What is being asked: Return every line of the records, exact and in full, until you have returned the line with "Toggle Bold formatting", and include none of the pictures.
** Recorded data follows **
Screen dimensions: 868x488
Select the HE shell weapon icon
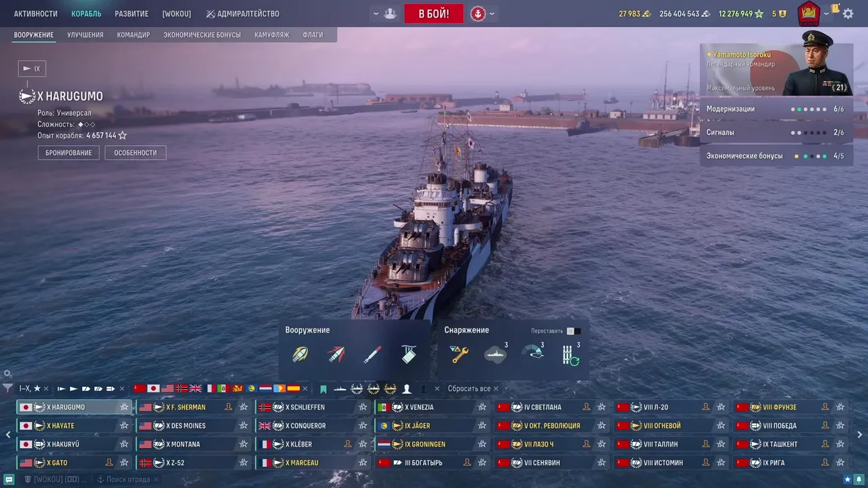300,354
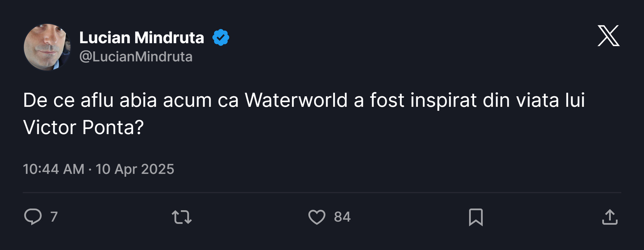Click the word inspirat in the tweet
Image resolution: width=644 pixels, height=250 pixels.
444,101
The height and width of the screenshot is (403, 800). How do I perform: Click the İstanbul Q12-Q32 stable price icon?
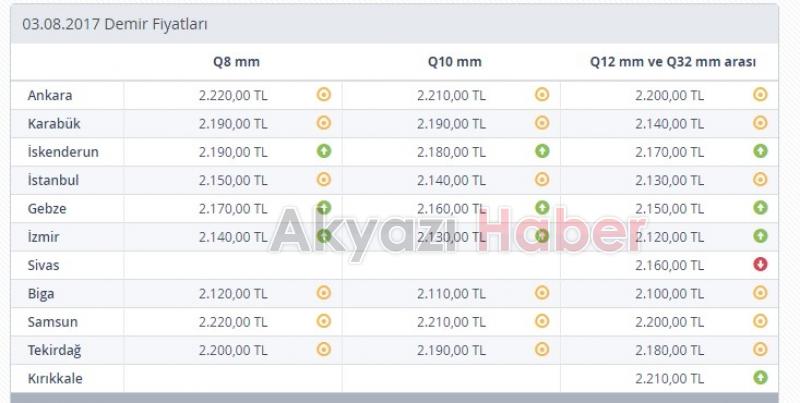[760, 180]
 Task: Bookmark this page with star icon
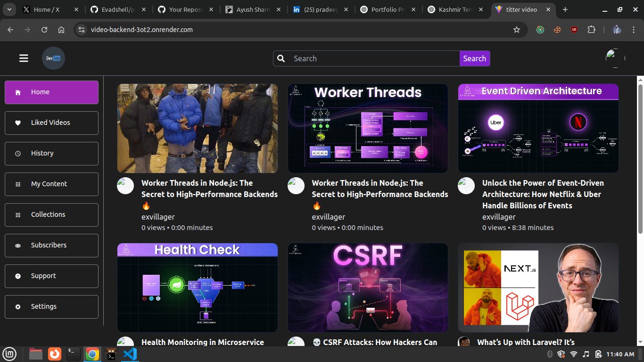coord(516,30)
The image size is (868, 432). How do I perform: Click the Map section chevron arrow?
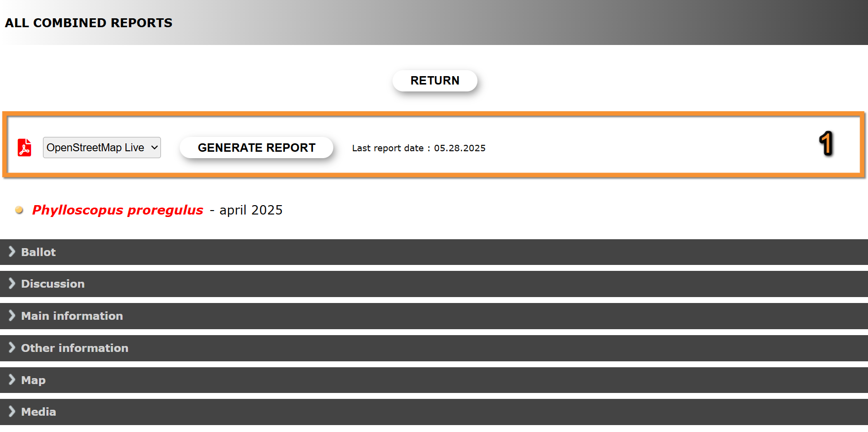(x=12, y=380)
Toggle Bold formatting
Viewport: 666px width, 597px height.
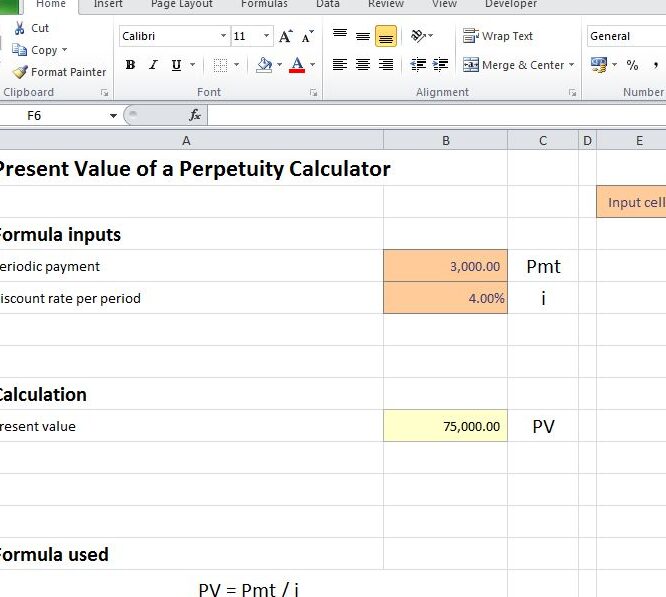pos(130,65)
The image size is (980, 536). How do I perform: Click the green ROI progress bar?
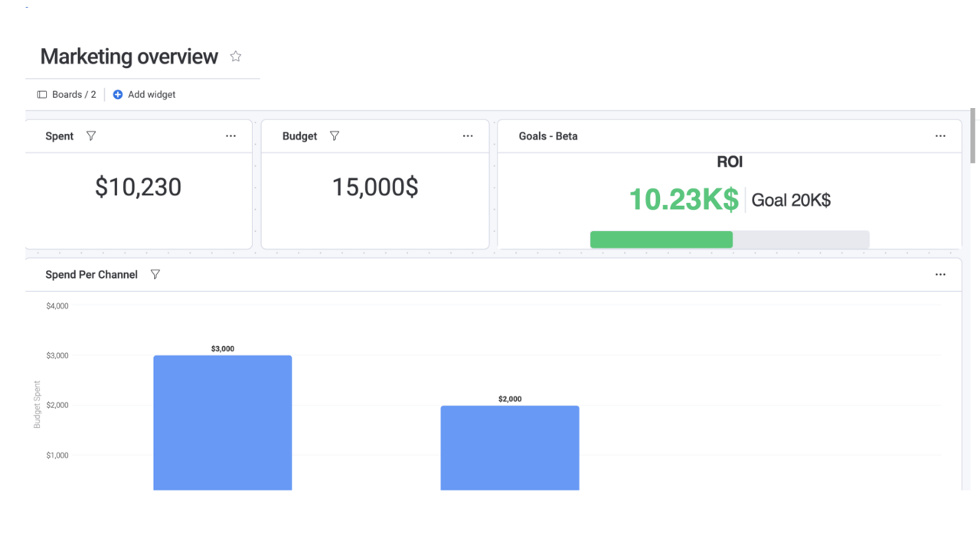661,240
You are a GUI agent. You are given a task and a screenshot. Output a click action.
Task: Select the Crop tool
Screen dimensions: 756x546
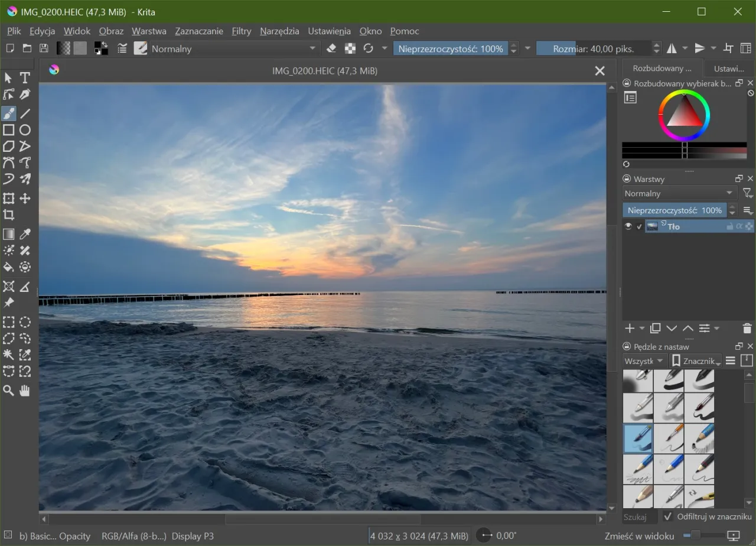pyautogui.click(x=8, y=215)
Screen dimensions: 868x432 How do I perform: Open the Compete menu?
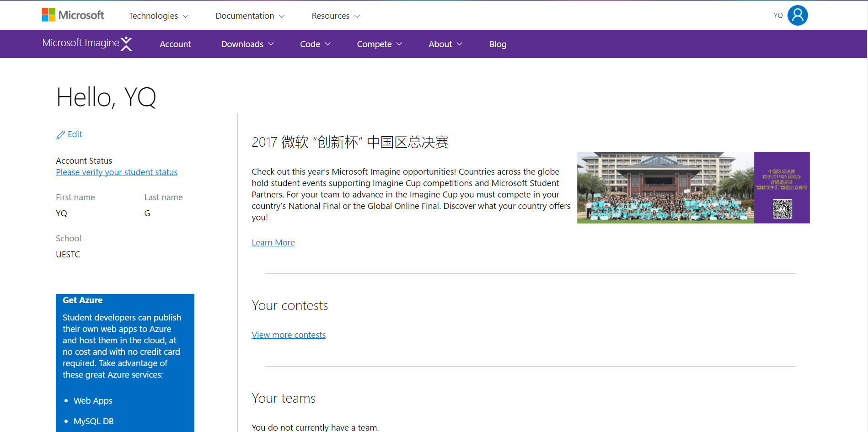click(x=379, y=44)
** End of Recorded data **
Exercise result:
Screen dimensions: 868x488
Select the HE shell weapon icon
300,354
Click the word inspirat in the tweet
Image resolution: width=644 pixels, height=250 pixels.
444,101
The height and width of the screenshot is (403, 800). How do I perform: Click the İstanbul Q12-Q32 stable price icon?
[760, 180]
 Task: Bookmark this page with star icon
coord(516,30)
The image size is (868, 432). How do I perform: Click the Map section chevron arrow?
(x=12, y=380)
Toggle Bold formatting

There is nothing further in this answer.